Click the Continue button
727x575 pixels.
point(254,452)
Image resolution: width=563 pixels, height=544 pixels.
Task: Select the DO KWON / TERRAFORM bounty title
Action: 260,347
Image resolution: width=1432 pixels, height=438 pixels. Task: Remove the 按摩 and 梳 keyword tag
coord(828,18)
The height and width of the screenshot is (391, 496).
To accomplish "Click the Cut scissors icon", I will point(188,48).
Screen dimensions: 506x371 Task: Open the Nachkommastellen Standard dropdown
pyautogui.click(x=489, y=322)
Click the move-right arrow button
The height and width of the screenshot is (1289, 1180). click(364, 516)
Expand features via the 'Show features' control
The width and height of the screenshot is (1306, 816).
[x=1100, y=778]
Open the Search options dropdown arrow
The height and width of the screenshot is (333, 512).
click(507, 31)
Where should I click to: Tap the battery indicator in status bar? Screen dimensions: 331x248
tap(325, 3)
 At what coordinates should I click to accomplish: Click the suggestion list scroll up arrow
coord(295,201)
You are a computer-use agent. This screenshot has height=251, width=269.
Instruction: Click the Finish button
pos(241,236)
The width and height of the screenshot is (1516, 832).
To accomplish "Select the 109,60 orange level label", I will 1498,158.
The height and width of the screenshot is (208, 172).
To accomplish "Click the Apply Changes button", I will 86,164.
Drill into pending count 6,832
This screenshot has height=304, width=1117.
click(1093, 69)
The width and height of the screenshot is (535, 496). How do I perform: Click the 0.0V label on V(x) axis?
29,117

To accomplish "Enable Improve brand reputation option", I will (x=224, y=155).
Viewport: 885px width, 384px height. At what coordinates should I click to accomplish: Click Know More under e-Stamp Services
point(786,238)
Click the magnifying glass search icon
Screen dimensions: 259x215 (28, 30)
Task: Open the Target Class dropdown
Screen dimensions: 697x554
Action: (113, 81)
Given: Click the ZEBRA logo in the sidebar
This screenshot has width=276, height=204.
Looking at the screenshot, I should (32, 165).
= = = = = = =
An exact repeat of all the records is required.

Click the Continue button
727x575 pixels.
point(254,452)
Image resolution: width=563 pixels, height=544 pixels.
Task: Select the DO KWON / TERRAFORM bounty title
Action: 260,347
Image resolution: width=1432 pixels, height=438 pixels. Task: Remove the 按摩 and 梳 keyword tag
coord(828,18)
The height and width of the screenshot is (391, 496).
To accomplish "Click the Cut scissors icon", I will point(188,48).
Screen dimensions: 506x371 Task: Open the Nachkommastellen Standard dropdown
pyautogui.click(x=489, y=322)
Click the move-right arrow button
The height and width of the screenshot is (1289, 1180). click(364, 516)
Expand features via the 'Show features' control
The width and height of the screenshot is (1306, 816).
[x=1100, y=778]
Open the Search options dropdown arrow
The height and width of the screenshot is (333, 512).
click(507, 31)
Where should I click to: Tap the battery indicator in status bar? Screen dimensions: 331x248
tap(325, 3)
 At what coordinates should I click to accomplish: Click the suggestion list scroll up arrow
coord(295,201)
You are a computer-use agent. This screenshot has height=251, width=269.
Instruction: Click the Finish button
pos(241,236)
The width and height of the screenshot is (1516, 832).
To accomplish "Select the 109,60 orange level label", I will 1498,158.
The height and width of the screenshot is (208, 172).
To accomplish "Click the Apply Changes button", I will 86,164.
Drill into pending count 6,832
This screenshot has height=304, width=1117.
click(1093, 69)
The width and height of the screenshot is (535, 496). How do I perform: Click the 0.0V label on V(x) axis?
29,117

To accomplish "Enable Improve brand reputation option", I will (x=224, y=155).
Viewport: 885px width, 384px height. At what coordinates should I click to accomplish: Click Know More under e-Stamp Services
point(786,238)
Click the magnifying glass search icon
Screen dimensions: 259x215 (28, 30)
Task: Open the Target Class dropdown
Screen dimensions: 697x554
Action: (113, 81)
Given: Click the ZEBRA logo in the sidebar
This screenshot has width=276, height=204.
Looking at the screenshot, I should (32, 165).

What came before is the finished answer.